(TAREFAS SOLICITADAS)
- 1) Transcreva fielmente a parte do texto sobre o grupo Os Tapes que começa em "Grupo (em fotos" e termina em "continuidade do trabalho.".
- 2) Segundo o texto sobre o grupo Os Tapes, em que ano Otacílio Meirelles substituiu um dos músicos em um show?
- 3) Prossiga com a redação do texto sobre o grupo Os Tapes a partir da última frase apresentada.

(TRECHO FORNECIDO)
◆ ◆ ◆

Sobre o maior sucesso, Pedro Guará, inventaram-se diversas histórias. "Tem gente que acha que era para Che Guevara, ou que o Pedro Guará era um militante que acabou desaparecendo", diz Camila. Já o compositor Claudio, quando questionado pela reportagem, respondeu de forma espirituosa: "Talvez seja mais fácil perguntar para as várias pessoas que ouvi dizer que conheceram Pedro Guará do que para mim mesmo?".
 

Pequeno lugar cosmopolita

Grupo (em fotos dos anos 1980) priorizou a integridade artística
Foi num golpe de sorte, em 1980, que Otacílio Meirelles substituiu a falta de um dos músicos em um show. Acompanhava os ensaios há anos e sabia todas as músicas. Acabou sendo integrante d'Os Tapes, compondo, cantando, tocando violão e viola. Gravou no disco de 1982 e, já nos anos 2000, criou ao lado de Claudio Boeira Garcia as canções do CD Estação das Águas, considerado uma continuidade do trabalho.
Nos anos de ditadura, Otacílio recorda que as atividades dos Tapes não eram totalmente livres. Algumas vezes tiveram que interromper ensaios e adiar apresentações. O músico chama atenção que, até mesmo em pequenas cidades como Tapes, havia "infiltrações policialescas", o que não impedia o turbilhão cultural do Brasil de então. "A condição para ser resistente e forte era criar e participar de tudo, mesmo pondo a liberdade e a integridade física em risco", conclui.
Diante da censura, acredita que Os Tapes empreendiam um modo primário de se levar notícias, através de viagens e shows. "Foi deste modo especial de comunicação que os Tapes se valeram, o boca-em-boca era um caminho seguro e certeiro", avalia.

◆ ◆ ◆

(DADOS FORNECIDOS)

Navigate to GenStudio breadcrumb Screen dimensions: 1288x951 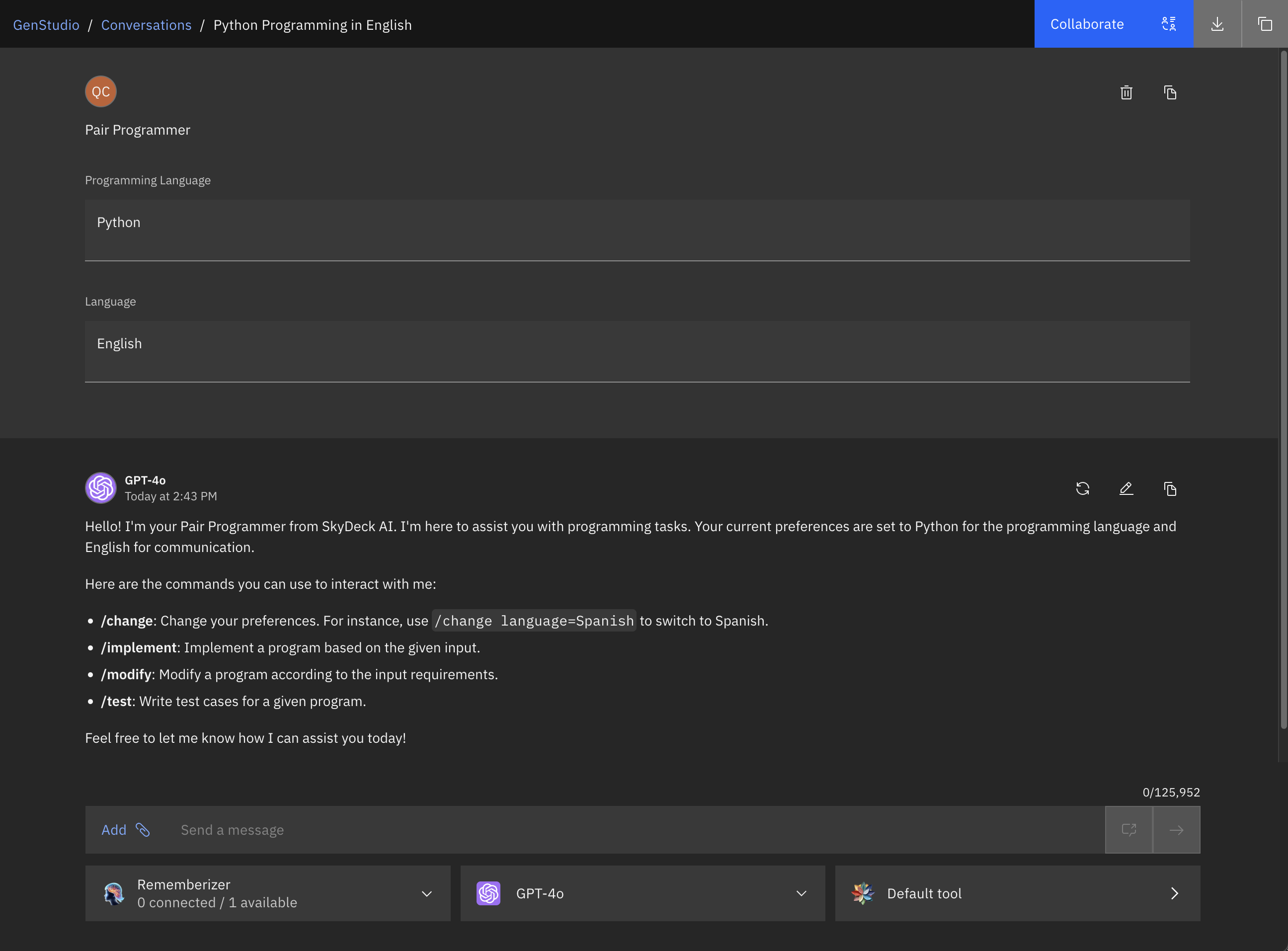click(46, 25)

◆ ◆ ◆

(RESULTADOS DO EXERCÍCIO)
- 1)
Grupo (em fotos dos anos 1980) priorizou a integridade artística
Foi num golpe de sorte, em 1980, que Otacílio Meirelles substituiu a falta de um dos músicos em um show. Acompanhava os ensaios há anos e sabia todas as músicas. Acabou sendo integrante d'Os Tapes, compondo, cantando, tocando violão e viola. Gravou no disco de 1982 e, já nos anos 2000, criou ao lado de Claudio Boeira Garcia as canções do CD Estação das Águas, considerado uma continuidade do trabalho.

- 2) Em 1980.

- 3)
Assim, enquanto as mídias eram vigiadas, os espetáculos mais interessantes aconteciam longe delas, nos lugares mais simples. Por exemplo, no teatro de 140 lugares que improvisaram numa oficina de carros. Nele, Otacílio lembra de ter ouvido Cálice, de Chico Buarque e Gilberto Gil, três anos antes de ser liberada pela censura, cantada pelo gaúcho Nando D'ávila. "Foi ali que pude conhecer as canções de Violeta Parra, Victor Jara, Daniel Viglietti, Facundo Cabral, Los Olimareños, entre outros, muitos anos antes de chegarem ao Brasil através da mídia", recorda.
 

Folclore

Vila dos Pescadores - Cláudio Boeira Garcia, Jorge Luis Ferreira, José Júlio Prestes, Pedro Dapper e Ronaldo Ramos Linck. Anos 80
"Desde nossos avós víamos e ouvíamos sons de rabeca, estribo de cavalo transformado em triângulo, pandeiro, pequenos e médios tambores com pele de cabras, gaita de botão, violas e violões em especial nas Cantorias de Reis que ocorriam anualmente nas regiões e povoados litorâneos relativamente próximos ao povoado de Tapes". Com esse relato, Claudio informa que, nos anos de formação musical dos fundadores do grupo, havia largo intercâmbio de instrumentos na região. Além disso, confeccionavam flautas de inspiração indígena.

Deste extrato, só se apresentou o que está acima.